An Extension of Efficiency Improvement Models in Data Envelopment Analysis
摘要
The multi-criteria data envelopment analysis (MCDEA) model emerges within the framework of data envelopment analysis (DEA) from a multi-objective perspective. However, it is pertinent to acknowledge that the criteria embedded within the MCDEA model often exhibit inherent conflicts, rendering the concurrent fulfilment of all objectives an elusive feat. One of the important topics in DEA is the improvement of inefficient units, and multi-criteria models are usually used in this area. This study introduces an enhanced model tailored to address underperforming entities through the strategic incorporation of the goal programming (GP) approach. Within this novel model, underperforming decision-making units are conceptualized as the pivotal goals.

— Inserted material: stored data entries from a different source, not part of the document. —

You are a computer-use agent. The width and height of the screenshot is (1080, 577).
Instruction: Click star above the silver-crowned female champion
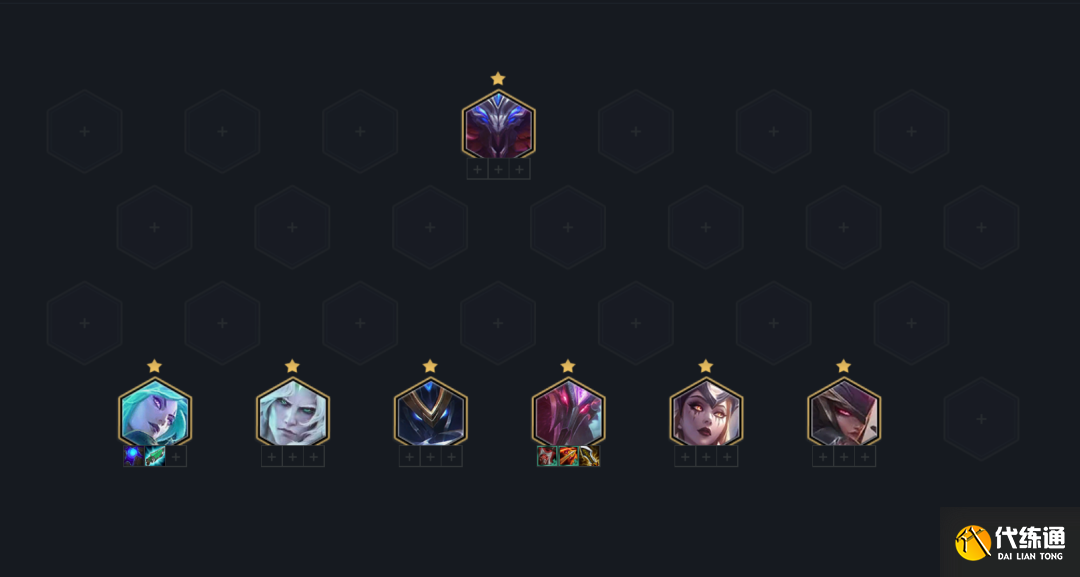tap(706, 366)
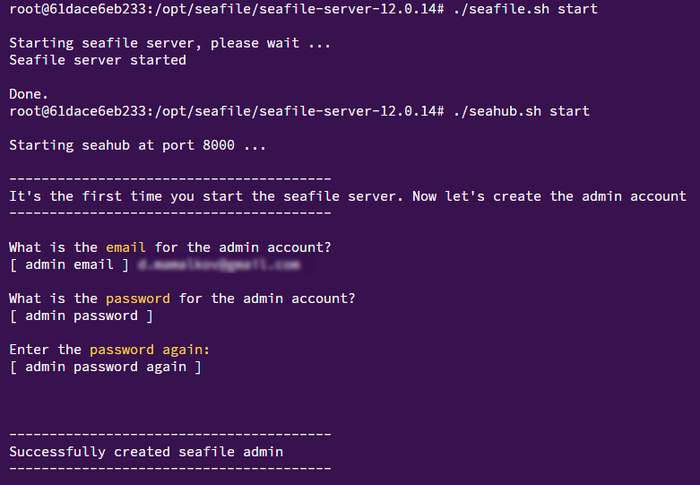The image size is (700, 485).
Task: Click the 'Done.' output line
Action: pos(29,94)
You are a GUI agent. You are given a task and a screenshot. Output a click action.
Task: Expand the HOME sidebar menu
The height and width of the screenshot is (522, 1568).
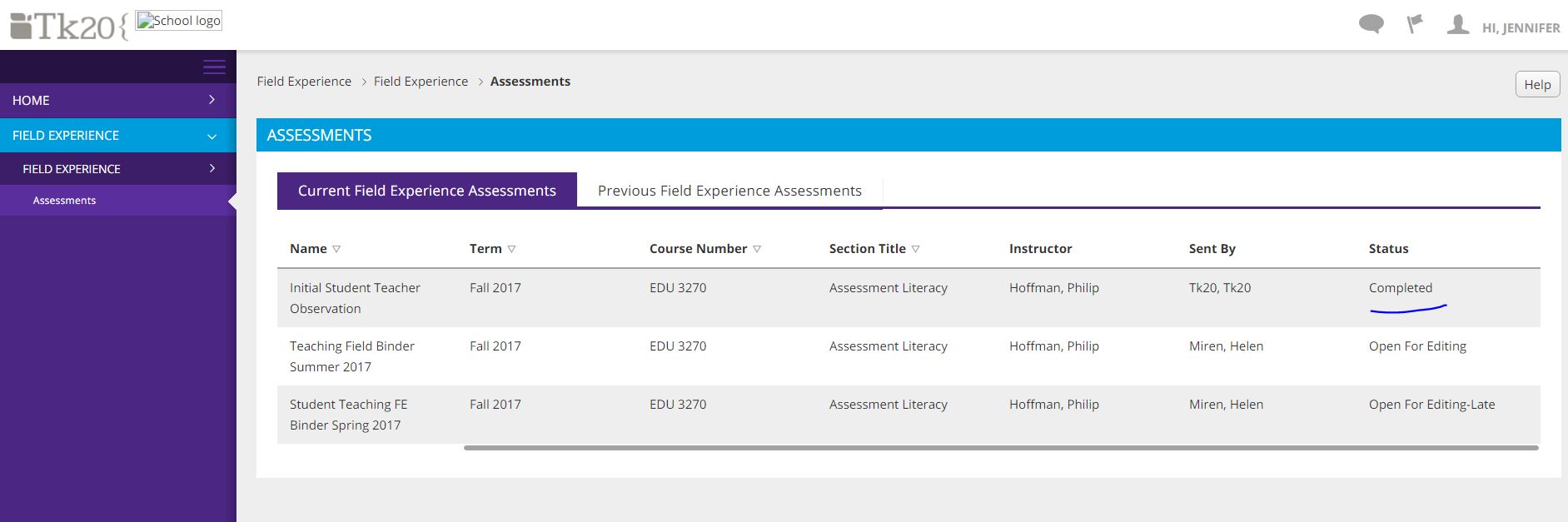coord(212,100)
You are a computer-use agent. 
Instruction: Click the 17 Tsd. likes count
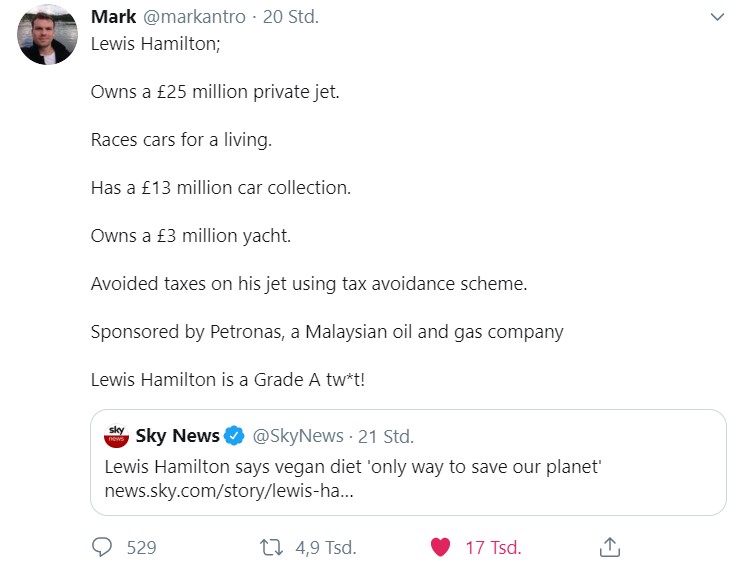pyautogui.click(x=493, y=547)
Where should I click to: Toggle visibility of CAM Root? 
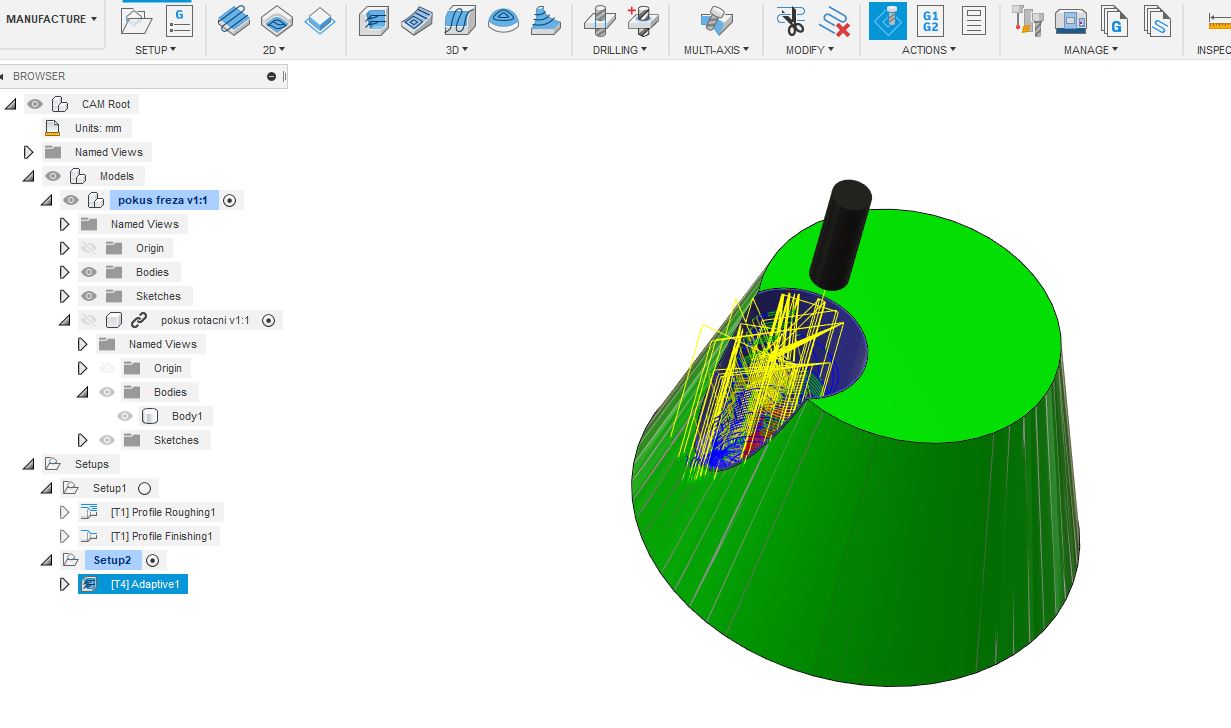[36, 104]
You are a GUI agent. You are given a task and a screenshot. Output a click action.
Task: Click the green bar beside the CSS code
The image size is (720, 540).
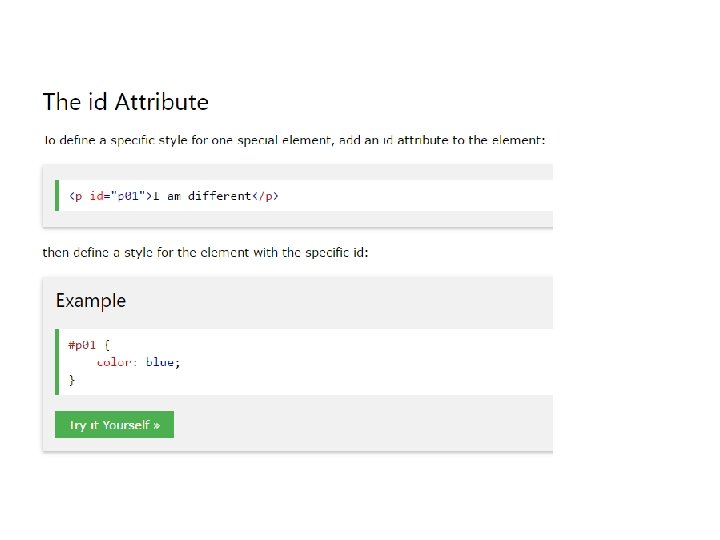[57, 362]
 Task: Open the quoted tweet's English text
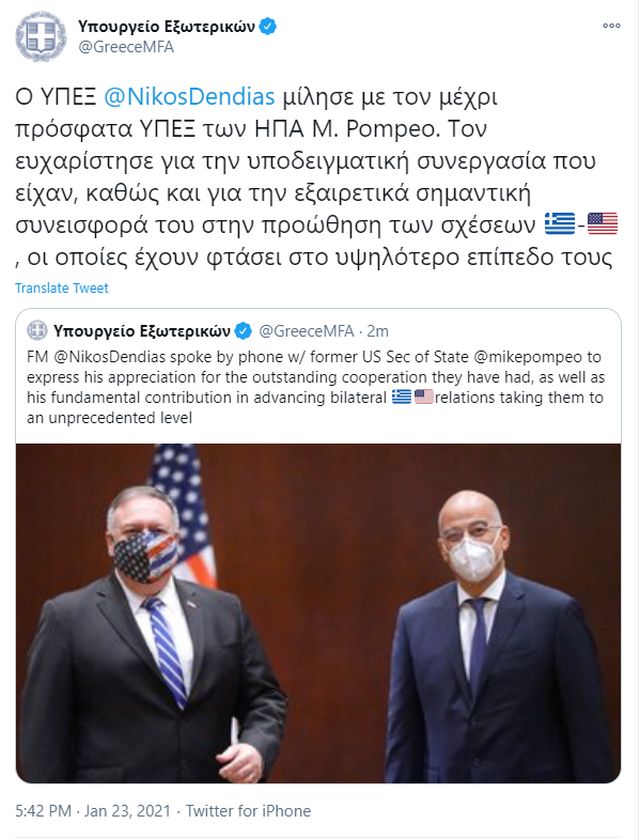click(x=316, y=387)
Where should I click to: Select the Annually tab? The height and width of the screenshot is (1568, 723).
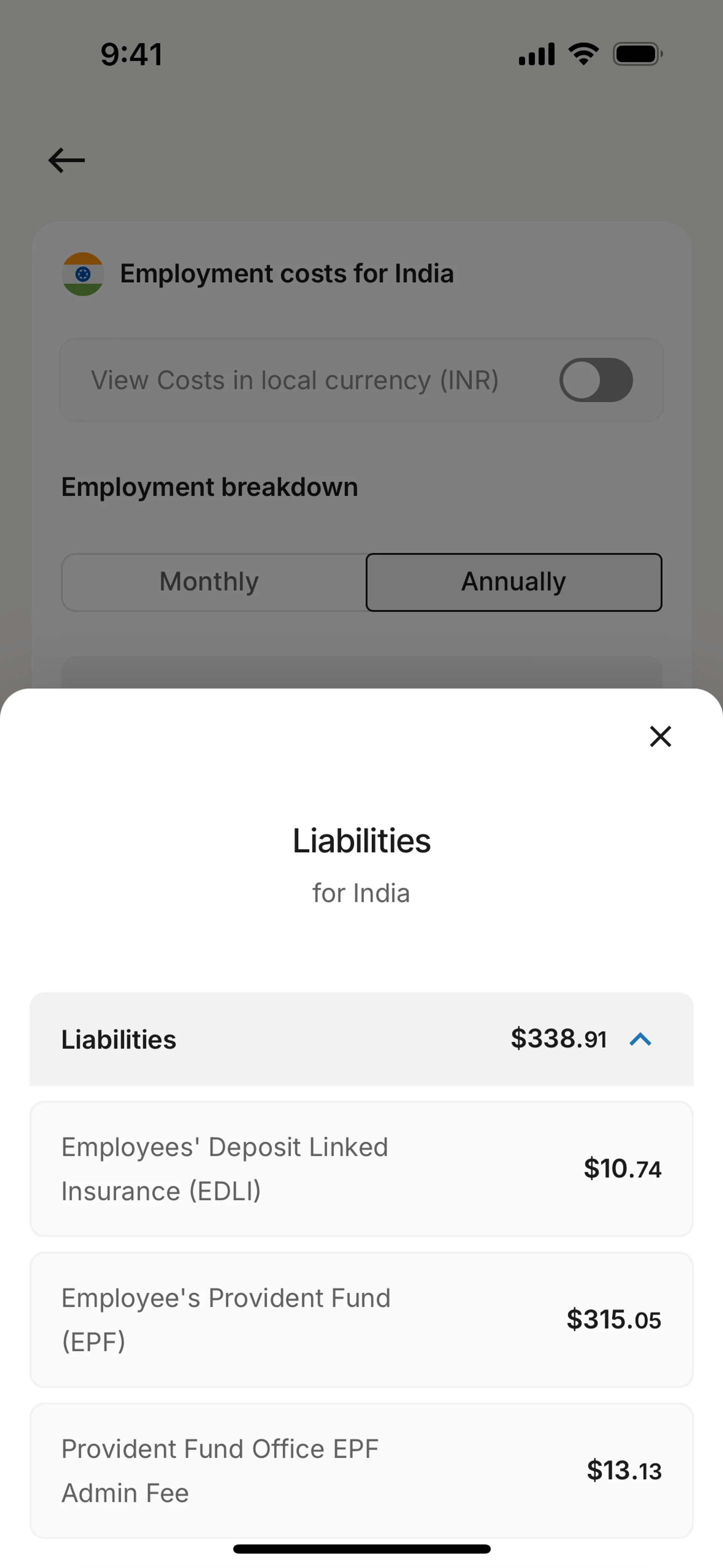(514, 582)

The principal objective revolves around the concurrent estimation of the maximum achievable output while accommodating variations in input parameters and enhancing operational efficiency. Furthermore, in response to the intricacies inherent to multi-criteria improvement models, the emphasis is placed squarely on GP formulation as a means to overcome these challenges. In doing so, the model is transformed into a single-objective function, thereby simplifying the decision-making process. This research expounds upon the proposed approach, offering an intricate delineation of its intricacies. Furthermore, the efficacy of the proposed model is demonstrated through a detailed numerical example, elucidating its practical applicability in addressing the intricate issues associated with multi-criteria performance enhancement within the context of data envelopment analysis.